Product Description
Weird Sea Creatures is a descent into the deep, an illustrated look at the weird and wonderful creatures that live in the sea. Humans have always wondered, with a mixture of fear and fascination, what lurks beneath the surface in the depths of the ocean. In this book, Erich Hoyt introduces 50 of the oddest creatures you will ever meet in the sea. From the carnivorous comb jelly to the lantern-carrying deep-sea dragonfish, from a vampire squid with giant eyes to dancing jellyfish, Hoyt explores these peculiar conditions and their equally peculiar environment. These creatures have adapted to lack of light and, using sound pulses (echolocation) or light-producing organs and pigment cells (emitting light via bioluminescence), they are able to communicate without giving their location away to predators.
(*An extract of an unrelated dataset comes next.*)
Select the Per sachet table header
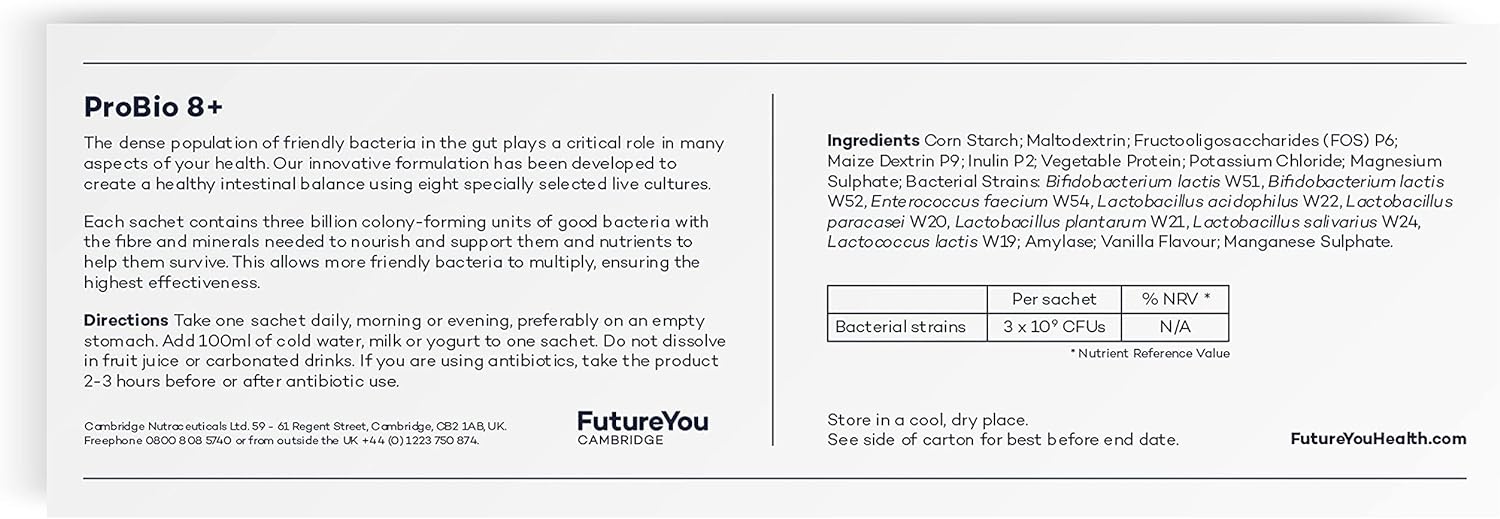The width and height of the screenshot is (1500, 519). pyautogui.click(x=1054, y=299)
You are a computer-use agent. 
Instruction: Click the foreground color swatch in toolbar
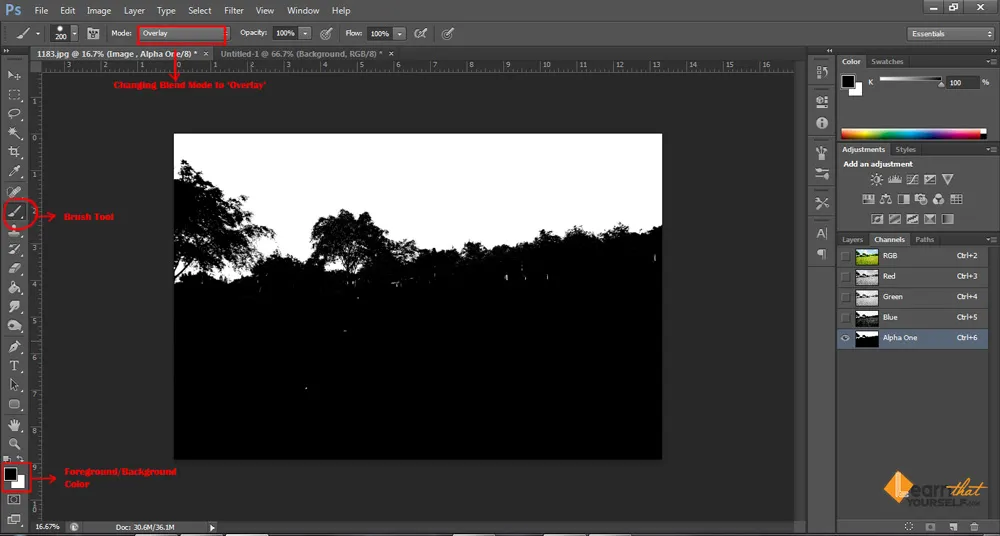click(x=11, y=474)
These stunning, shocking photographs invite readers to gaze into strange, wild eyes and study faces with toothless or crooked smiles that witness the fruits of deep-sea evolution. Informative captions explain what the patterns of lights on their bodies are ‘saying’ to others in their absolutely dark world. The wonder and extraordinary weirdness of what lives in the deep seas, so far away from us and yet so close, will become more familiar with this book.
Latest reviews
5.0 out of 5 stars Truly fascinating 25 April 2013 Amazon review by Helen Johnston
“What a great title! This is a gorgeous book of photographs combined with succinct yet utterly informative descriptions of habitat and these creatures’ fascinating abilities. I like that Hoyt gives us licence to think `Wow – that’s weird’ and to smile at the names (how about the Naked Sea Butterfly?). This book is a celebration of oddness, but the `odd’ is only so because we don’t, yet, know much more.
There are 50 colour images on glossy black paper. These feats of wildlife photography are vibrant and truly astonishing. Hoyt’s vast knowledge and beautiful prose style shine through in the introduction – easing us into a world the deepest part of which we have visited on fewer occasions than we have the moon (moon six times, ocean twice).
Easily five stars; should be six for the low cover price of a photo- and fact-rich publication that beautifully reflects the frontiers of scientific discovery.”